**EXERCISE BRIEF:** Transcribe all of the records exactly, leaving every line as it is.

**DATA SUPPLIED:**
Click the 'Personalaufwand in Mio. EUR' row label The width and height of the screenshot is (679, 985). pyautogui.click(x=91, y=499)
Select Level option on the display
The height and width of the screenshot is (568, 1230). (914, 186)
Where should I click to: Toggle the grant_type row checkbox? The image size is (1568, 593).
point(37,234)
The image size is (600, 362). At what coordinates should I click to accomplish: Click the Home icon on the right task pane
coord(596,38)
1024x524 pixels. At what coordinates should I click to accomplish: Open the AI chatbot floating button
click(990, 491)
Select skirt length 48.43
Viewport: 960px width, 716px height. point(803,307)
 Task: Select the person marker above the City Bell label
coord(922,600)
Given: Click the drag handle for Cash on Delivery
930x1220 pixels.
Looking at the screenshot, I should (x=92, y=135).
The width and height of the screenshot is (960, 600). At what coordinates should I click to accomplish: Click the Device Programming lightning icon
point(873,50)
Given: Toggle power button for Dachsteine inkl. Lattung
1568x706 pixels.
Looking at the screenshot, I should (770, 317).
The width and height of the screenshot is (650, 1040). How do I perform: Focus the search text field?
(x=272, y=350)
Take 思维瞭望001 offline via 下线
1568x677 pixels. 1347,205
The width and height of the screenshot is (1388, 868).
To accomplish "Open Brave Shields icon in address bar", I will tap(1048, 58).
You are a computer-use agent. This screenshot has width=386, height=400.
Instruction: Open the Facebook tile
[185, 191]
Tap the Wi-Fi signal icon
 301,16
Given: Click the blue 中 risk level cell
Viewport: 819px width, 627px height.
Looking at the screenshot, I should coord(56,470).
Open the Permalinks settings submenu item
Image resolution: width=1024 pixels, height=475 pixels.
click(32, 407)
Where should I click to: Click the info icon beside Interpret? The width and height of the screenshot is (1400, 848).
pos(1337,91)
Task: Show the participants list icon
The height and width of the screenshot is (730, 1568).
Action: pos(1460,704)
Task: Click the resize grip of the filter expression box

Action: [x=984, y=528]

**FINISHED TASK:**
Click the 'Personalaufwand in Mio. EUR' row label The width and height of the screenshot is (679, 985). pyautogui.click(x=91, y=499)
Select Level option on the display
The height and width of the screenshot is (568, 1230). (914, 186)
Where should I click to: Toggle the grant_type row checkbox? The image size is (1568, 593).
point(37,234)
The image size is (600, 362). At what coordinates should I click to accomplish: Click the Home icon on the right task pane
coord(596,38)
1024x524 pixels. At what coordinates should I click to accomplish: Open the AI chatbot floating button
click(990, 491)
Select skirt length 48.43
Viewport: 960px width, 716px height. point(803,307)
 Task: Select the person marker above the City Bell label
coord(922,600)
Given: Click the drag handle for Cash on Delivery
930x1220 pixels.
Looking at the screenshot, I should (x=92, y=135).
The width and height of the screenshot is (960, 600). At what coordinates should I click to accomplish: Click the Device Programming lightning icon
point(873,50)
Given: Toggle power button for Dachsteine inkl. Lattung
1568x706 pixels.
Looking at the screenshot, I should (770, 317).
The width and height of the screenshot is (650, 1040). How do I perform: Focus the search text field?
(x=272, y=350)
Take 思维瞭望001 offline via 下线
1568x677 pixels. 1347,205
The width and height of the screenshot is (1388, 868).
To accomplish "Open Brave Shields icon in address bar", I will tap(1048, 58).
You are a computer-use agent. This screenshot has width=386, height=400.
Instruction: Open the Facebook tile
[185, 191]
Tap the Wi-Fi signal icon
 301,16
Given: Click the blue 中 risk level cell
Viewport: 819px width, 627px height.
Looking at the screenshot, I should coord(56,470).
Open the Permalinks settings submenu item
Image resolution: width=1024 pixels, height=475 pixels.
click(32, 407)
Where should I click to: Click the info icon beside Interpret? The width and height of the screenshot is (1400, 848).
pos(1337,91)
Task: Show the participants list icon
The height and width of the screenshot is (730, 1568).
Action: pos(1460,704)
Task: Click the resize grip of the filter expression box

Action: [x=984, y=528]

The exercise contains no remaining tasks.